▼

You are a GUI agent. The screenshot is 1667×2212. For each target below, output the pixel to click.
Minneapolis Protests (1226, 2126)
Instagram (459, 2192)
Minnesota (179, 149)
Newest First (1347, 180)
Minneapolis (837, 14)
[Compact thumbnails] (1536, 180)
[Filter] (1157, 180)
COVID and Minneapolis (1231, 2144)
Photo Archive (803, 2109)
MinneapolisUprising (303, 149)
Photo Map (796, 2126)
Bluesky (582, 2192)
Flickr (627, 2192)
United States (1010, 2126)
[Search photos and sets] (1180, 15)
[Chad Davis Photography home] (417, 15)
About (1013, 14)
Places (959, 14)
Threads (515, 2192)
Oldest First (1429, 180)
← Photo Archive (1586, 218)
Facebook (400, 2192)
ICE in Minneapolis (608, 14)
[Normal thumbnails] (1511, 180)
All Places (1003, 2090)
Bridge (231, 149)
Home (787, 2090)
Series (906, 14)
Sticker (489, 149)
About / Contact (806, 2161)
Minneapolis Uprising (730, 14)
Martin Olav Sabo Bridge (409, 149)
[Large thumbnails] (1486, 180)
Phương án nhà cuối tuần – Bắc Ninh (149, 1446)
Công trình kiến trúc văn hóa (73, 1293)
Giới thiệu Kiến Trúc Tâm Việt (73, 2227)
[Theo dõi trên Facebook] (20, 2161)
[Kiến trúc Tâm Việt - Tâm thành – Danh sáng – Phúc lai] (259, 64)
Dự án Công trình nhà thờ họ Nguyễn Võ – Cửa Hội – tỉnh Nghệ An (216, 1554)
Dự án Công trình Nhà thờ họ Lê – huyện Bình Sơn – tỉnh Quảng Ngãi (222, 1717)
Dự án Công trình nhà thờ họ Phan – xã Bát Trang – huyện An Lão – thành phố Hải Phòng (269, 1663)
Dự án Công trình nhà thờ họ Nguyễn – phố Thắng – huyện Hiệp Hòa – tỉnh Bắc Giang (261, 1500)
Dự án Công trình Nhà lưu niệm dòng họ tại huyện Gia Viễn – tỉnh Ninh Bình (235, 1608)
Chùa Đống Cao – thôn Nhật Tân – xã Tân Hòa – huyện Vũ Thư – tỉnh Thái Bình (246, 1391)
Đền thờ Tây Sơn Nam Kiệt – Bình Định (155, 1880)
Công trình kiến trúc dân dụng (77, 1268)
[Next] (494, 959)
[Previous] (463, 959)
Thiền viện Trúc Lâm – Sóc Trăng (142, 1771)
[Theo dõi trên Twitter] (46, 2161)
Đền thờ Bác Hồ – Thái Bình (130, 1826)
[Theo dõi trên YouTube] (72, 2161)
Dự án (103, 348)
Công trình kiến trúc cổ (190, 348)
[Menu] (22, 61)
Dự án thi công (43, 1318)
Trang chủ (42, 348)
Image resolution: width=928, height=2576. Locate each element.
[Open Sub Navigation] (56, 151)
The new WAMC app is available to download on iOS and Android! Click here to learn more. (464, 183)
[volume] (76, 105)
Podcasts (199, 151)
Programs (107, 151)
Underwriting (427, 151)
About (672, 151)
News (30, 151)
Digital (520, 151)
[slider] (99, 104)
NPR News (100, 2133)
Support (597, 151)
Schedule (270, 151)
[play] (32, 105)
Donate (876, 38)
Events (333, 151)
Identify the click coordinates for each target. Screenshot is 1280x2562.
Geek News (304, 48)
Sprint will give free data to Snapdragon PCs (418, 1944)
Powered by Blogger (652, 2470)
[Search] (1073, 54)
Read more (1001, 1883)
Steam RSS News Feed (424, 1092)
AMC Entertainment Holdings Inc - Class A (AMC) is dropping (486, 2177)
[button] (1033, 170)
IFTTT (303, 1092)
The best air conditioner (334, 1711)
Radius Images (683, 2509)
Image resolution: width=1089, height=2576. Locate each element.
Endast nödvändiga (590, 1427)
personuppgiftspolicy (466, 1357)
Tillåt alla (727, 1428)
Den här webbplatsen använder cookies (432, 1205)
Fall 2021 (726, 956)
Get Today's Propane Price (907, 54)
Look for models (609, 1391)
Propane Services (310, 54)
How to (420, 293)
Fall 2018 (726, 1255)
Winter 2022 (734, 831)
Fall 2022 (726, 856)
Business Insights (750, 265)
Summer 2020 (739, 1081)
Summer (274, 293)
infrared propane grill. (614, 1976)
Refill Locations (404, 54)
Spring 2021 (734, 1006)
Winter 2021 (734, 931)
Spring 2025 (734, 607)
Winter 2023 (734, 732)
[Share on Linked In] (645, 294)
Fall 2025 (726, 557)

▲

Directions: Starting at the line that contains "[Large thumbnails] (1486, 180)" and stopping after the line that contains "Geek News (304, 48)", write out every line exactly as it appears above, and no other line.

Exercise result:
[Large thumbnails] (1486, 180)
Phương án nhà cuối tuần – Bắc Ninh (149, 1446)
Công trình kiến trúc văn hóa (73, 1293)
Giới thiệu Kiến Trúc Tâm Việt (73, 2227)
[Theo dõi trên Facebook] (20, 2161)
[Kiến trúc Tâm Việt - Tâm thành – Danh sáng – Phúc lai] (259, 64)
Dự án Công trình nhà thờ họ Nguyễn Võ – Cửa Hội – tỉnh Nghệ An (216, 1554)
Dự án Công trình Nhà thờ họ Lê – huyện Bình Sơn – tỉnh Quảng Ngãi (222, 1717)
Dự án Công trình nhà thờ họ Phan – xã Bát Trang – huyện An Lão – thành phố Hải Phòng (269, 1663)
Dự án Công trình nhà thờ họ Nguyễn – phố Thắng – huyện Hiệp Hòa – tỉnh Bắc Giang (261, 1500)
Dự án Công trình Nhà lưu niệm dòng họ tại huyện Gia Viễn – tỉnh Ninh Bình (235, 1608)
Chùa Đống Cao – thôn Nhật Tân – xã Tân Hòa – huyện Vũ Thư – tỉnh Thái Bình (246, 1391)
Đền thờ Tây Sơn Nam Kiệt – Bình Định (155, 1880)
Công trình kiến trúc dân dụng (77, 1268)
[Next] (494, 959)
[Previous] (463, 959)
Thiền viện Trúc Lâm – Sóc Trăng (142, 1771)
[Theo dõi trên Twitter] (46, 2161)
Đền thờ Bác Hồ – Thái Bình (130, 1826)
[Theo dõi trên YouTube] (72, 2161)
Dự án (103, 348)
Công trình kiến trúc cổ (190, 348)
[Menu] (22, 61)
Dự án thi công (43, 1318)
Trang chủ (42, 348)
Image resolution: width=928, height=2576. Locate each element.
[Open Sub Navigation] (56, 151)
The new WAMC app is available to download on iOS and Android! Click here to learn more. (464, 183)
[volume] (76, 105)
Podcasts (199, 151)
Programs (107, 151)
Underwriting (427, 151)
About (672, 151)
News (30, 151)
Digital (520, 151)
[slider] (99, 104)
NPR News (100, 2133)
Support (597, 151)
Schedule (270, 151)
[play] (32, 105)
Donate (876, 38)
Events (333, 151)
Identify the click coordinates for each target. Screenshot is 1280x2562.
Geek News (304, 48)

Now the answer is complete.